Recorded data
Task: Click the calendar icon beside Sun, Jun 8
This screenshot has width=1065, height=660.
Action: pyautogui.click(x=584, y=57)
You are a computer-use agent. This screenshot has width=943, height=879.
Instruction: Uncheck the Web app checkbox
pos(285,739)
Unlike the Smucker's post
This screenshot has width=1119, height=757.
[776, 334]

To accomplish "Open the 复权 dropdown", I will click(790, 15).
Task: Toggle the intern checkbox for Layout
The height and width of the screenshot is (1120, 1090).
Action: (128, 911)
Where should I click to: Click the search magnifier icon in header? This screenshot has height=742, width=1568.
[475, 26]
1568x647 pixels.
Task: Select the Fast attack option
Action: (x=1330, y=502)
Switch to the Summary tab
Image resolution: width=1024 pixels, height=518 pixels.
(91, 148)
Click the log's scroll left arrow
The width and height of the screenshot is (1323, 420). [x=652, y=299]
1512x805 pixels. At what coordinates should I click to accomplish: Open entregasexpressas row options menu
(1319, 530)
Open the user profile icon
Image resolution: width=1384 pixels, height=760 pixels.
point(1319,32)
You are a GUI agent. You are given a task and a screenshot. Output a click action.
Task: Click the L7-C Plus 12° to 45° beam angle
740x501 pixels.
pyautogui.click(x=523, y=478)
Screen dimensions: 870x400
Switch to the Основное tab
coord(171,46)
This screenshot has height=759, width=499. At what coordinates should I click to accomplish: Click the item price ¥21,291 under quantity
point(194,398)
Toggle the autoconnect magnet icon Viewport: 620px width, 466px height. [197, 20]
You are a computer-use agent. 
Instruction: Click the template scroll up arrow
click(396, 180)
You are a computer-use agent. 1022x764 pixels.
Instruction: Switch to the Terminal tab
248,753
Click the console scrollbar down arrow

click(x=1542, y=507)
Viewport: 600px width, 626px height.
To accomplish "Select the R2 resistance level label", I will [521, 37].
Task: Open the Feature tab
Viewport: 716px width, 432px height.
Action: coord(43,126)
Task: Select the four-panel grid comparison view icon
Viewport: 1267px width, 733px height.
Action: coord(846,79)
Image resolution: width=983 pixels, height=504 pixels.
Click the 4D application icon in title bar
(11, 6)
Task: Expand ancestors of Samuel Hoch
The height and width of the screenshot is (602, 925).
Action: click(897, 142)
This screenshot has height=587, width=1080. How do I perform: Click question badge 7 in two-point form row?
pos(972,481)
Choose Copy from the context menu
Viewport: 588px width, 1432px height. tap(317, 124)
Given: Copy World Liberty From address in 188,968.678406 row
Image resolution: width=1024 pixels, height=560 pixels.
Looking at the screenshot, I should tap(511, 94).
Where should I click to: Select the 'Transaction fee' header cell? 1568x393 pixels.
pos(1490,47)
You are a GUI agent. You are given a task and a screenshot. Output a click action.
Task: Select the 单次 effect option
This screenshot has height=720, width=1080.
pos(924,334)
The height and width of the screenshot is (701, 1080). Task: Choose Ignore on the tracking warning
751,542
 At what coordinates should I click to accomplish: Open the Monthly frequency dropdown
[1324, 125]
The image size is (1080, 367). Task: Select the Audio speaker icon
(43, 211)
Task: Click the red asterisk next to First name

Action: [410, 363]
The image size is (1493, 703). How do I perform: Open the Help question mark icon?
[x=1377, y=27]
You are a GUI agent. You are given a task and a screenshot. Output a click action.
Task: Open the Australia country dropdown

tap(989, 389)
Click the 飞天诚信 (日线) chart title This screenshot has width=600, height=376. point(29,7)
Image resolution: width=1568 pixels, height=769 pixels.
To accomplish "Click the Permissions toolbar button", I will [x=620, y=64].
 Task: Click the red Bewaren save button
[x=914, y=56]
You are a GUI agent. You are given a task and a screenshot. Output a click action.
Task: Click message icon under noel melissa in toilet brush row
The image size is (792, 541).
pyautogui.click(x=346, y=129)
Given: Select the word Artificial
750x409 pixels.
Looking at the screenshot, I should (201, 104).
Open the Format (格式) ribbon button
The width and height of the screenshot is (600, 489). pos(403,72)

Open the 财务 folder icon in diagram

What is needed — Write out each record again, keeping every word as it is.

Response below —
Task: Click the calendar icon beside Sun, Jun 8
This screenshot has width=1065, height=660.
Action: pyautogui.click(x=584, y=57)
You are a computer-use agent. This screenshot has width=943, height=879.
Instruction: Uncheck the Web app checkbox
pos(285,739)
Unlike the Smucker's post
This screenshot has width=1119, height=757.
[776, 334]

To accomplish "Open the 复权 dropdown", I will click(790, 15).
Task: Toggle the intern checkbox for Layout
The height and width of the screenshot is (1120, 1090).
Action: (128, 911)
Where should I click to: Click the search magnifier icon in header? This screenshot has height=742, width=1568.
[475, 26]
1568x647 pixels.
Task: Select the Fast attack option
Action: (x=1330, y=502)
Switch to the Summary tab
Image resolution: width=1024 pixels, height=518 pixels.
(91, 148)
Click the log's scroll left arrow
The width and height of the screenshot is (1323, 420). [x=652, y=299]
1512x805 pixels. At what coordinates should I click to accomplish: Open entregasexpressas row options menu
(1319, 530)
Open the user profile icon
Image resolution: width=1384 pixels, height=760 pixels.
point(1319,32)
You are a GUI agent. You are given a task and a screenshot. Output a click action.
Task: Click the L7-C Plus 12° to 45° beam angle
740x501 pixels.
pyautogui.click(x=523, y=478)
Screen dimensions: 870x400
Switch to the Основное tab
coord(171,46)
This screenshot has height=759, width=499. At what coordinates should I click to accomplish: Click the item price ¥21,291 under quantity
point(194,398)
Toggle the autoconnect magnet icon Viewport: 620px width, 466px height. [197, 20]
You are a computer-use agent. 
Instruction: Click the template scroll up arrow
click(396, 180)
You are a computer-use agent. 1022x764 pixels.
Instruction: Switch to the Terminal tab
248,753
Click the console scrollbar down arrow

click(x=1542, y=507)
Viewport: 600px width, 626px height.
To accomplish "Select the R2 resistance level label", I will [521, 37].
Task: Open the Feature tab
Viewport: 716px width, 432px height.
Action: coord(43,126)
Task: Select the four-panel grid comparison view icon
Viewport: 1267px width, 733px height.
Action: coord(846,79)
Image resolution: width=983 pixels, height=504 pixels.
Click the 4D application icon in title bar
(11, 6)
Task: Expand ancestors of Samuel Hoch
The height and width of the screenshot is (602, 925).
Action: click(897, 142)
This screenshot has height=587, width=1080. How do I perform: Click question badge 7 in two-point form row?
pos(972,481)
Choose Copy from the context menu
Viewport: 588px width, 1432px height. tap(317, 124)
Given: Copy World Liberty From address in 188,968.678406 row
Image resolution: width=1024 pixels, height=560 pixels.
Looking at the screenshot, I should tap(511, 94).
Where should I click to: Select the 'Transaction fee' header cell? 1568x393 pixels.
pos(1490,47)
You are a GUI agent. You are given a task and a screenshot. Output a click action.
Task: Select the 单次 effect option
This screenshot has height=720, width=1080.
pos(924,334)
The height and width of the screenshot is (701, 1080). Task: Choose Ignore on the tracking warning
751,542
 At what coordinates should I click to accomplish: Open the Monthly frequency dropdown
[1324, 125]
The image size is (1080, 367). Task: Select the Audio speaker icon
(43, 211)
Task: Click the red asterisk next to First name

Action: [410, 363]
The image size is (1493, 703). How do I perform: Open the Help question mark icon?
[x=1377, y=27]
You are a GUI agent. You are given a task and a screenshot. Output a click action.
Task: Open the Australia country dropdown

tap(989, 389)
Click the 飞天诚信 (日线) chart title This screenshot has width=600, height=376. point(29,7)
Image resolution: width=1568 pixels, height=769 pixels.
To accomplish "Click the Permissions toolbar button", I will [x=620, y=64].
 Task: Click the red Bewaren save button
[x=914, y=56]
You are a GUI agent. You are given a task and a screenshot. Output a click action.
Task: Click message icon under noel melissa in toilet brush row
The image size is (792, 541).
pyautogui.click(x=346, y=129)
Given: Select the word Artificial
750x409 pixels.
Looking at the screenshot, I should (201, 104).
Open the Format (格式) ribbon button
The width and height of the screenshot is (600, 489). pos(403,72)

Open the 财务 folder icon in diagram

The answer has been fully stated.